Ambos niños son sordos, ella de nacimiento y él por accidente, cuando cae un rayo mientras intenta usar un teléfono. Los recorridos de ambos viajes, en paralelo, se despliegan a través de la mirada de ambos niños, de su asombro ante un mundo nuevo o territorio desconocido, como si trazaran mapas con su mirada asombrada. Dos trances que son coreografías de la mirada. Uno es en blanco y negro, con música orquestal, el otro, en color granuloso, como el que se utilizaba en el cine de los setenta, con música del momento. La narración se musicaliza y acompasa a esa interacción entre miradas y entorno. Es también una obra sobre las conexiones. Haynes declaró que le interesó de la novela de Brian Selznick (que él mismo convirtió en guión) la intriga sobre cuál era la conexión entre esas dos tramas. Hay conexiones insospechadas, que pueden resultar asombrosas. Como hay quienes sienten una intemperie o falta de conexión, como Ben y Rose, pero también Jamie (Jaden Michael), quien encontrará en Ben, al que conoce en el museo de Historia natural, ese amigo que siente que le falta, con quien creará, también, su particular universo, ese escenario particular que hace sentir no sólo inmune sino que ilumina como si se sintiera la luz de las maravillas o la vida como relato con acontecimientos: significativo que sea en un espacio apartado del museo que revela capas, su pretérito de sala de asombros: de nuevo, la realidad como sucesión de capas que revelan conexiones inimaginables. La vida como un incierto entramado de sorprendentes azares y cruces, algunos que conectan con lo pletórico, sea de modo pasajero o no, y otros con la catástrofe y la pérdida. La vida como una maqueta, en la que somos insignificantes figuras en un escenario cuya trama desconocemos y que será de incierto recorrido, porque somos meteoritos que sueñan con estrellas que no sean fugaces mientras esperamos que no nos alcance la dentellada del lobo.

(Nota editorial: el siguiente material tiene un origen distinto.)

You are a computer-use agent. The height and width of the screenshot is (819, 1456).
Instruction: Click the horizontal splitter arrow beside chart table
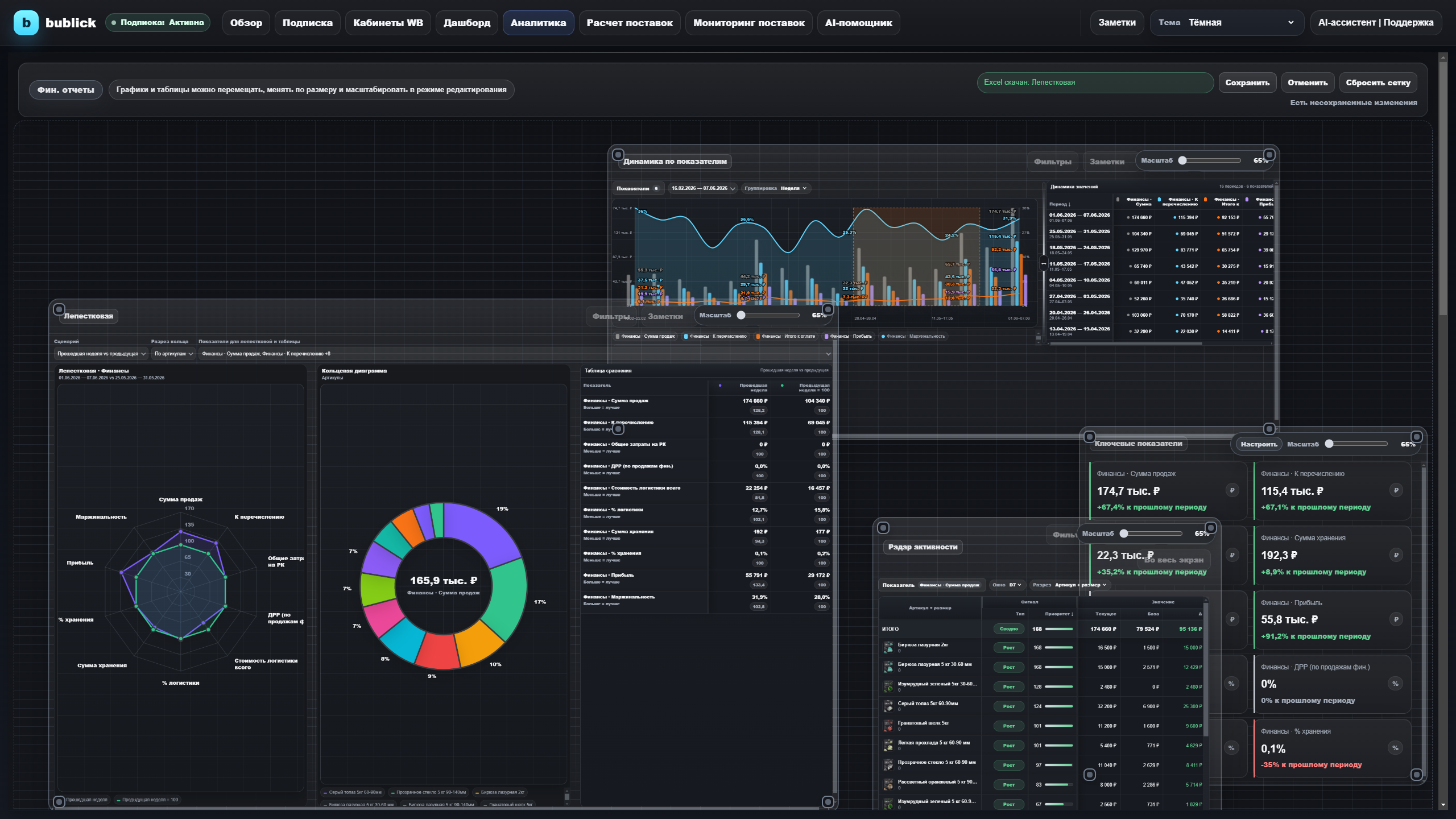[x=1044, y=264]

Haynes culmina la narración con unas bellísimas secuencias que evidencian esa condición de representación de la propia trama de la vida, a la vez que celebración del artificio del cine, o de los múltiples recursos que se pueden desplegar, como ha revelado hasta ahora Haynes en su admirable filmografía, con mutaciones de la identidad y de la representación, mediante juegos con la estructura del relato, encarnaciones de una celebridad (Bob Dylan) a través de ocho diferentes personajes, asociaciones de un cantante ficticio con el personaje de un cantante real (el Ziggy Stardust de Bowie) o un escritor de otra época (Oscar Wilde) tamizado por uno de sus personajes (Dorian Gray), diálogos o juegos de espejos fantasmales con obras pretéritas ('8 y medio', 'Sólo el cielo lo sabe', 'Breve encuentro') que amplían la perspectiva sobre nuestro presente desde ángulos que a la vez son fracturas, o como aquí con maquetas (o los citados tratamientos fotográficos de las diferentes décadas). Haynes nos recuerda que no debemos apagar la mirada para no perder la llave del asombro, la poesía de los meteoritos.